2) Higher quality of land governance
In this area, “working front” of the land package is quite broad and, first of all, it aims at increasing the efficiency of using state and communal lands, which are currently a source of mass corruption and large budget losses. The solution to this problem can be designed like this:
Taking into account the adopted draft law No.2178-10, it is highly probably to talk only about leasing state and communal agricultural land, as the sale of state and communal agricultural lands is indefinitely prohibited. Yet, the effectiveness of land auctions is quite impressive. Since 2016, the sale of lease rights to state-owned agricultural land has been done exclusively through land auctions. This has led to a significant increase in the rental cost of state-owned land. In 2016, the price of auction-based land lease was UAH 2,249.80/ha, whereas the price for renting state land on a non-competitive basis, according to earlier agreements, was only UAH 940/ha. For comparison, an average rental price for private agricultural land (the so-called “land shares”) in 2016 was UAH 1093.40/ha against UAH 862/ha in 2015. Moreover, the gap between the rental prices for private and state land widened in 2018 (UAH 3,431.50/ha is the average price for renting state-owned agricultural land via auctions).

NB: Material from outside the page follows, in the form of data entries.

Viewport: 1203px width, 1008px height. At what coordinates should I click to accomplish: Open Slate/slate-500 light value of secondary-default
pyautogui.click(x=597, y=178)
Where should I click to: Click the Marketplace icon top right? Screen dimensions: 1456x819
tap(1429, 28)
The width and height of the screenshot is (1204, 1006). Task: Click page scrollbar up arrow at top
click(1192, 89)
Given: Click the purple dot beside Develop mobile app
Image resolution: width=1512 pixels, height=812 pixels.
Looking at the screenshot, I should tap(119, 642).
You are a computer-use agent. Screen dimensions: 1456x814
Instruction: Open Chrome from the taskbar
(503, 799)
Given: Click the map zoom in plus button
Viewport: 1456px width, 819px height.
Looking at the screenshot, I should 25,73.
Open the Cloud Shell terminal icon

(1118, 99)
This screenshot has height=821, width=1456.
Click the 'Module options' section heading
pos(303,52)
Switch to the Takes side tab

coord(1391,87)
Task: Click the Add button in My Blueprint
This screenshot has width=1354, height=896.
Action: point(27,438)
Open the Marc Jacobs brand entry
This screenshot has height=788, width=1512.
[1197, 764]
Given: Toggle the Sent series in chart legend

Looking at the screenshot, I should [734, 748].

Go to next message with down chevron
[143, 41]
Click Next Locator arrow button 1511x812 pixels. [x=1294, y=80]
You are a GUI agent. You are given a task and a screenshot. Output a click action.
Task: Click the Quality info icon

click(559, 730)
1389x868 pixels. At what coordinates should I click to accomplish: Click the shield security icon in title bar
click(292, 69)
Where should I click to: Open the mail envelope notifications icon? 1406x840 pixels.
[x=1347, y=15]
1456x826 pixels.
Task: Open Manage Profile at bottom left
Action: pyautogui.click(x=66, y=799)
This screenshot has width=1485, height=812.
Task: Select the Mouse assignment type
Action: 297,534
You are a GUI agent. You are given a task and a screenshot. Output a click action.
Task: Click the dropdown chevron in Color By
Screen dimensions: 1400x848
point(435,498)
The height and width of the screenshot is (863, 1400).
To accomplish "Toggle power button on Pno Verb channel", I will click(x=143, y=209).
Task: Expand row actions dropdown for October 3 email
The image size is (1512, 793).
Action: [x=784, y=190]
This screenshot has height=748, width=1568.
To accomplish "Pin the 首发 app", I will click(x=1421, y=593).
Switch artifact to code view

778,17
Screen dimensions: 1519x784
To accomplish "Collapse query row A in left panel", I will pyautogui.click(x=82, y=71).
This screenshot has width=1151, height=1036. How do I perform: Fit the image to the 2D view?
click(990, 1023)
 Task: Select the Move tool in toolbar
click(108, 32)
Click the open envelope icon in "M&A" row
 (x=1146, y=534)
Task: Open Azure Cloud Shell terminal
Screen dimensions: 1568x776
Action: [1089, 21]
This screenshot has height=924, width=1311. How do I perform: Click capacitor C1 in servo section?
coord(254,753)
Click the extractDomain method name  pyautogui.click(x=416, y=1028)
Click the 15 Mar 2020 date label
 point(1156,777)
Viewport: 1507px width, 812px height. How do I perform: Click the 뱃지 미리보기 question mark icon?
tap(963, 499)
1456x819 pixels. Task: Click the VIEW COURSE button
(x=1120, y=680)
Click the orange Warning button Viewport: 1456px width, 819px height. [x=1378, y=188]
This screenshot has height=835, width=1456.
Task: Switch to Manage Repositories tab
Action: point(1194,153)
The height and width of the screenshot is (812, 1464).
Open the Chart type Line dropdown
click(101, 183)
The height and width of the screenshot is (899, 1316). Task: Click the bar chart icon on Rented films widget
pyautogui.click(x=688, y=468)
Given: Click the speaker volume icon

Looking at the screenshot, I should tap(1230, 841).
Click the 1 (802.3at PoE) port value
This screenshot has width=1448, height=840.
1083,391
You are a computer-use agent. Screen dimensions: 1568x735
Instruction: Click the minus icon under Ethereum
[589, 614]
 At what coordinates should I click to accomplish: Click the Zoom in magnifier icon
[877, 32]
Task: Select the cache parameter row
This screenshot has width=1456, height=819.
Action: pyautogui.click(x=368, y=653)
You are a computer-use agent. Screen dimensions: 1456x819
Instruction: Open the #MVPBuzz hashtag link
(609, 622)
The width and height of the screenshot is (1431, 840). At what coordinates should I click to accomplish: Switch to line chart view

Thus, the launch of a fully-operational land market through the proposed package of land laws and other accompanying measures should become a significant stimulus to the development of rural communities. Decentralization of land relations (transfer of state agricultural land into communal ownership and transfer of land management powers to the local level) will improve the quality of land governance. It will be a strong driver for growing tax revenues into local budgets. This is especially needed for the development of rural communities in the context of their increasing independence within the decentralization reform.
The pilot launch of the Agrarian Registry is an important step towards overcoming the problem of unregistered land, which is one of the factors accounting for the gap between the actual and the economically possible levels of budget revenues. Lifting the moratorium and opening free market turnover of agricultural land will create the necessary conditions for calculating tax liabilities based on the real (market) value of land. This is an important factor for the growth of local budget revenues.
* Relative poverty level is the share of people whose income level is below 75% of the median level of per capita equivalent expenditures for the population of Ukraine on the whole (i.e., lower than 75% of the expenditure level, which is in the middle of the growing level of the average expenditures per capita)
** The tax rates are the following: 1% is the maximum rate of land tax for agricultural land, but the actually applied rate is much lower than 1%; 0.95% is the maximum rate of the 4th group single tax, and single tax payers are exempt from land tax on rented or their own land, as well as from income tax. No less than 3%, but no more than 12%, is the rental rate for state and communal land. In most communities, the rates of local taxes and fees have not been set at the maximum level. In any case, tax rates remain relatively stable, and the dynamics of revenues to local budgets fully depends on the dynamics of normative monetary valuation.